(Items listed in a dataset)
--- START ---

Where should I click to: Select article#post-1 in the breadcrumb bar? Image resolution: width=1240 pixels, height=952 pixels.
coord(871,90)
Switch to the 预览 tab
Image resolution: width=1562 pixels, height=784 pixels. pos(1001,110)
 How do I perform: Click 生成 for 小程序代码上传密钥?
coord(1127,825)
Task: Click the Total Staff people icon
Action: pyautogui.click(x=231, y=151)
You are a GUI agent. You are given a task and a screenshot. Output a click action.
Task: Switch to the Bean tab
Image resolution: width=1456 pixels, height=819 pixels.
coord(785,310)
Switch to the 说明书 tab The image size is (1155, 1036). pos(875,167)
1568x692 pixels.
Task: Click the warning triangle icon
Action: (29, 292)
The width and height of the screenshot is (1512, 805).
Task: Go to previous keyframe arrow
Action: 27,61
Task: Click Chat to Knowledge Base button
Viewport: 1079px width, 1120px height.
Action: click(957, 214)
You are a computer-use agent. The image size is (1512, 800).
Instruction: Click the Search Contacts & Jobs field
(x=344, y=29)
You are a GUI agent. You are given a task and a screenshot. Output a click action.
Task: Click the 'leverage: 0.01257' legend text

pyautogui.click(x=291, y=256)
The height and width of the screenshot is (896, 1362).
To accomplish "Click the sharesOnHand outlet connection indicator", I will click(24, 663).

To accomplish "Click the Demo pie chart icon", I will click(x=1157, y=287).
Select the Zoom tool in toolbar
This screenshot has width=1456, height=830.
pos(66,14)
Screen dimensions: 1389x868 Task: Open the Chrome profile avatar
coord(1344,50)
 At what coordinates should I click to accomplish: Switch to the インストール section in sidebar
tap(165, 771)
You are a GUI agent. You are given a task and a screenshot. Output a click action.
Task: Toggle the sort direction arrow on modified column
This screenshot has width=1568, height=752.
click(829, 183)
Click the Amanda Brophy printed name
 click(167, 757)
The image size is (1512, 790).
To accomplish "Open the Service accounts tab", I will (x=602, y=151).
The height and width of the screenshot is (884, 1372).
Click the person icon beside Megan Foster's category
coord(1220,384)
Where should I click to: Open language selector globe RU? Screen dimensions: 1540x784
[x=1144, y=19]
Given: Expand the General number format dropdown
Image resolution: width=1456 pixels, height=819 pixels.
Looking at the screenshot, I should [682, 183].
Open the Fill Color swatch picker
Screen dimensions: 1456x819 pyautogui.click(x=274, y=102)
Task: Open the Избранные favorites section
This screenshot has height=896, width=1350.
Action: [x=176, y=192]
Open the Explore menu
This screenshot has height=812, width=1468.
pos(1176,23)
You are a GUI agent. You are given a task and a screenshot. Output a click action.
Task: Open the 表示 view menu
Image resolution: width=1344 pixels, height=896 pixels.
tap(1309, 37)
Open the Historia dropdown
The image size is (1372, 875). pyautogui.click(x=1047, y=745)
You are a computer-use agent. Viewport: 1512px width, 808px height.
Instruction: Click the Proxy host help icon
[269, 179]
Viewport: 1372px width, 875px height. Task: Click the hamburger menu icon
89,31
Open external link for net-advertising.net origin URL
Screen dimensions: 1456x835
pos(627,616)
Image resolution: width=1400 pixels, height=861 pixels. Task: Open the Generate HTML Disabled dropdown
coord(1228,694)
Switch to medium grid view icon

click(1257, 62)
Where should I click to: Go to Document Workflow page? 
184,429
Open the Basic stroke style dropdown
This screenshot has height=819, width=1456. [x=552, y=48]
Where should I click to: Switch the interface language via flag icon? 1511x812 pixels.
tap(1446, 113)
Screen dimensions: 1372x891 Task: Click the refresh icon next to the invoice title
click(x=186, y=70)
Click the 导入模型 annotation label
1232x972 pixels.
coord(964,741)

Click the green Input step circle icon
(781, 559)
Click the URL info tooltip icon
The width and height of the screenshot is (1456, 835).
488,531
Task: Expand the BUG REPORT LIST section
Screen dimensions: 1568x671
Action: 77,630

--- END ---

Try it: Filter the entries down to the lines that hold "Expand". Copy those lines.

Solution to the exercise:
Given: Expand the General number format dropdown
Task: Expand the BUG REPORT LIST section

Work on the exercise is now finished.